╔══

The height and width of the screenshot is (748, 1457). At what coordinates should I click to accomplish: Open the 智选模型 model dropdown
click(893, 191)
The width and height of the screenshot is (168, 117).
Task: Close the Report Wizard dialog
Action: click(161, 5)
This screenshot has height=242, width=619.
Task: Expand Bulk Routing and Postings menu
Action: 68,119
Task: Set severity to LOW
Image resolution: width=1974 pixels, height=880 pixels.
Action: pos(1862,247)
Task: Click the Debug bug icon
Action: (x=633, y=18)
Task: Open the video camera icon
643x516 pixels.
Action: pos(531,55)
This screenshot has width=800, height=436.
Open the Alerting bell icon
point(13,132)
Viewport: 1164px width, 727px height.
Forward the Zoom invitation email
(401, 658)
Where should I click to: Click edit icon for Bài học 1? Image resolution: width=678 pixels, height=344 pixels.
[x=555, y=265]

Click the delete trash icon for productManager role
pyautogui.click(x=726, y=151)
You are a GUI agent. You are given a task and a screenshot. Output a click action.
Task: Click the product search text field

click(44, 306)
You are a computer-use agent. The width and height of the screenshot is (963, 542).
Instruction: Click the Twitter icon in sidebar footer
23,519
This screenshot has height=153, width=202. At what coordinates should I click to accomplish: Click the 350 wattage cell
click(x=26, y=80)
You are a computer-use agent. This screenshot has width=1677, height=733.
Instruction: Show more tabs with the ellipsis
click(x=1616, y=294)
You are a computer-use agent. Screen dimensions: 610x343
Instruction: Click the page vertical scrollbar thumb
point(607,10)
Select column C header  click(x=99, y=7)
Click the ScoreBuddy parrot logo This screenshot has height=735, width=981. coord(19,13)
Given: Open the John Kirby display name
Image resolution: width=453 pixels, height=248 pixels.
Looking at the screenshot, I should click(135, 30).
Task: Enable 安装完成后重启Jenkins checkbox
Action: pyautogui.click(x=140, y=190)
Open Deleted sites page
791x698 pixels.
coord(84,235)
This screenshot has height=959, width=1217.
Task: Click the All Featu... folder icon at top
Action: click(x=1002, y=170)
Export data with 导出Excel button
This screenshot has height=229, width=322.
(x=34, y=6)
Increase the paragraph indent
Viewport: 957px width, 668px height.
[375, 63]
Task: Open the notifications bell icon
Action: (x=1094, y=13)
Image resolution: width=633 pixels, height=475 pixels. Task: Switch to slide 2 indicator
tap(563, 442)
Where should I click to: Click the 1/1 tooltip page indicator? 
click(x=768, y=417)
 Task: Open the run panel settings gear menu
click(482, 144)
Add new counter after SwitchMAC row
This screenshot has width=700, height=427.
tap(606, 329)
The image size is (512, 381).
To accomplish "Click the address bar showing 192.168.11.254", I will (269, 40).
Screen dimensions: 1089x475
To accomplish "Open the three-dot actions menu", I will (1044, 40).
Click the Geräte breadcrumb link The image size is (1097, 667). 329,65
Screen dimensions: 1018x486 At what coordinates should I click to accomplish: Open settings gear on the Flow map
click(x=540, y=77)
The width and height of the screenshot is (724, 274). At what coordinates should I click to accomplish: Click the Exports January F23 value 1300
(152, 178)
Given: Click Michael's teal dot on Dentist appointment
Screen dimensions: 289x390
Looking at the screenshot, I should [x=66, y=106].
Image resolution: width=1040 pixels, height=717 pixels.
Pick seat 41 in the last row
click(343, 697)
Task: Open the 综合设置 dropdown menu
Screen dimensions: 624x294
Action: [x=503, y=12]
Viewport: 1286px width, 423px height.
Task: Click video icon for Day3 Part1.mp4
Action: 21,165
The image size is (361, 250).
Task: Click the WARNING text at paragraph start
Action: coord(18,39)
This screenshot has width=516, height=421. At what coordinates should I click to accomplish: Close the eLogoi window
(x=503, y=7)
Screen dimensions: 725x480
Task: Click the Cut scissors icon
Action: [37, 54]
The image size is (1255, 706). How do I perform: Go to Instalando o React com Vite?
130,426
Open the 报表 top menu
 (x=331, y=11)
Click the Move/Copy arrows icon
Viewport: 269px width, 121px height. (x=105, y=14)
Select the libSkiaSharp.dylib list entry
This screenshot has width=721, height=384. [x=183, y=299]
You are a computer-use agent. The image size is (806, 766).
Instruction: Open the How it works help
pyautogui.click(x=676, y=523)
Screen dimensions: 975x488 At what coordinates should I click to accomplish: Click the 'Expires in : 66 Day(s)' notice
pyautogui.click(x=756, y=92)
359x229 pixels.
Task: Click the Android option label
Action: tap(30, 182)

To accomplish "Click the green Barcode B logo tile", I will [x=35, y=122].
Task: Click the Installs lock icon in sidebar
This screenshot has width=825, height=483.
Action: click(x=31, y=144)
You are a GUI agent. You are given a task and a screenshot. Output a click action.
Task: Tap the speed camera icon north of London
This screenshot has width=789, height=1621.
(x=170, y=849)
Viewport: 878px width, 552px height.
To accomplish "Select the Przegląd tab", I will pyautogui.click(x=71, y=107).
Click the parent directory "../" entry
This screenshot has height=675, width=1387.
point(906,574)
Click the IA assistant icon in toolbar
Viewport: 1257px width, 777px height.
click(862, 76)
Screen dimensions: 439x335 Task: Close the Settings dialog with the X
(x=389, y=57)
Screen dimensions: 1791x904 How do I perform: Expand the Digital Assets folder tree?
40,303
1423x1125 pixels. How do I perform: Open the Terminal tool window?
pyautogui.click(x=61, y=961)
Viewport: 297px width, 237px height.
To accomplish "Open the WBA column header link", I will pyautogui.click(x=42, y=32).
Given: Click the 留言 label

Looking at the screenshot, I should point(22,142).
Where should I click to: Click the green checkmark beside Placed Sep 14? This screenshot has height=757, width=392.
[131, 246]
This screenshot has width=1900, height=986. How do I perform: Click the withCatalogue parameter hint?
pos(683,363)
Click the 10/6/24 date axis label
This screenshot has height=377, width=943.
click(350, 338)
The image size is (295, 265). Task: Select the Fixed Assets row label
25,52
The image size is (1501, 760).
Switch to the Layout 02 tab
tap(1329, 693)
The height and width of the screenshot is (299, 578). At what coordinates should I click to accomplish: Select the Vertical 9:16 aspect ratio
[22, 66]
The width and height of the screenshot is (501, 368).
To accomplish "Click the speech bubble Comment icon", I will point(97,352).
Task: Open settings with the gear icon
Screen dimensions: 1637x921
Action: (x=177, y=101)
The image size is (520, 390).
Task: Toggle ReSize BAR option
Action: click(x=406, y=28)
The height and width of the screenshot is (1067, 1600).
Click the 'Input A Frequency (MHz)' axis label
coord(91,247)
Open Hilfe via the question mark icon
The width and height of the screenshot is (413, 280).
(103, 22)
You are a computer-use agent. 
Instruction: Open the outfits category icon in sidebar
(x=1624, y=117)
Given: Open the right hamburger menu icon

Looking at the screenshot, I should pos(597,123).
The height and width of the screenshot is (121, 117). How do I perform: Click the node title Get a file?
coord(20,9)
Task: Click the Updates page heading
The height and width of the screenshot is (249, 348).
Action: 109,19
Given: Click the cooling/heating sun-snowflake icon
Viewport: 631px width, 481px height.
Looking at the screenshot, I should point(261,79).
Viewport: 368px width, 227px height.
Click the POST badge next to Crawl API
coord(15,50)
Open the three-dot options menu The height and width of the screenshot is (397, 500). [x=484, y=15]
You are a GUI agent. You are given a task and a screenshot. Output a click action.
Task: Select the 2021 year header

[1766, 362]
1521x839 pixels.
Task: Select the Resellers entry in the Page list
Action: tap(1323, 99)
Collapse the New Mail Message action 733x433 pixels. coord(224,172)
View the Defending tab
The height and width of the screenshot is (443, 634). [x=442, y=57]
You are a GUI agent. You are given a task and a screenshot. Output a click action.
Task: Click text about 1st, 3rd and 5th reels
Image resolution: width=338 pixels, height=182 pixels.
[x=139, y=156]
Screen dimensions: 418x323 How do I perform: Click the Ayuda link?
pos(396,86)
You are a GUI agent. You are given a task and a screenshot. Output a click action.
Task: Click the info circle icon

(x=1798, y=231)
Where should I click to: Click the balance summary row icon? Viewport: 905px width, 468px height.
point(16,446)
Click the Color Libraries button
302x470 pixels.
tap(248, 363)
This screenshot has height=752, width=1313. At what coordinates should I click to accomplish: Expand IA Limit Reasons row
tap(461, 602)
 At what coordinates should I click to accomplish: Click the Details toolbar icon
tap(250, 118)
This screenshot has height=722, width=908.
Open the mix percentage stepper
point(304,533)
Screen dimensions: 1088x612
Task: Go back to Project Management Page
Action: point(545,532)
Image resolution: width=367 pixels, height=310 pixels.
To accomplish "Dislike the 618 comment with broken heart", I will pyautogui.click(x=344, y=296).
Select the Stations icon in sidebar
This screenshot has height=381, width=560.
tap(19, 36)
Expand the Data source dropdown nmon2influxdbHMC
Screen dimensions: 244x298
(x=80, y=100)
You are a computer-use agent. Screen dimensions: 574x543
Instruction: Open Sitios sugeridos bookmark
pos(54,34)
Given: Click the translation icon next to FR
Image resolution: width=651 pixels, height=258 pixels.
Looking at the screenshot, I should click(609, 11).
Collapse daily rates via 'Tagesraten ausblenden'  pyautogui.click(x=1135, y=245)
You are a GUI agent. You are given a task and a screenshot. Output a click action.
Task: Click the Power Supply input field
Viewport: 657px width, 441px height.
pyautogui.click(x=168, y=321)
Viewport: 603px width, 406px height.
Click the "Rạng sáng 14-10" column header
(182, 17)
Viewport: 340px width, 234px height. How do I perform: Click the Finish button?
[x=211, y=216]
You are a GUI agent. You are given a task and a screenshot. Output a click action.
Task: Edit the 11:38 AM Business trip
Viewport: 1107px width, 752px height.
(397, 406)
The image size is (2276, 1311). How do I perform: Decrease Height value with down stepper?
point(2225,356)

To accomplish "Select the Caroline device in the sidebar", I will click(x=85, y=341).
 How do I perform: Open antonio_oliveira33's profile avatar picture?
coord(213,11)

╚══

STATED EXERCISE :: Arrange the rows starting at the one containing "1423x1125 pixels. How" and ending at the one containing "Looking at the screenshot, I should point(22,142)." as a Markdown table with the columns Index and Content, numbering each row and omitting blank ones.

THE RESULT ::
| Index | Content |
|---|---|
| 1 | 1423x1125 pixels. How do I perform: Open the Terminal tool window? |
| 2 | pyautogui.click(x=61, y=961) |
| 3 | Viewport: 297px width, 237px height. |
| 4 | To accomplish "Open the WBA column header link", I will pyautogui.click(x=42, y=32). |
| 5 | Given: Click the 留言 label |
| 6 | Looking at the screenshot, I should point(22,142). |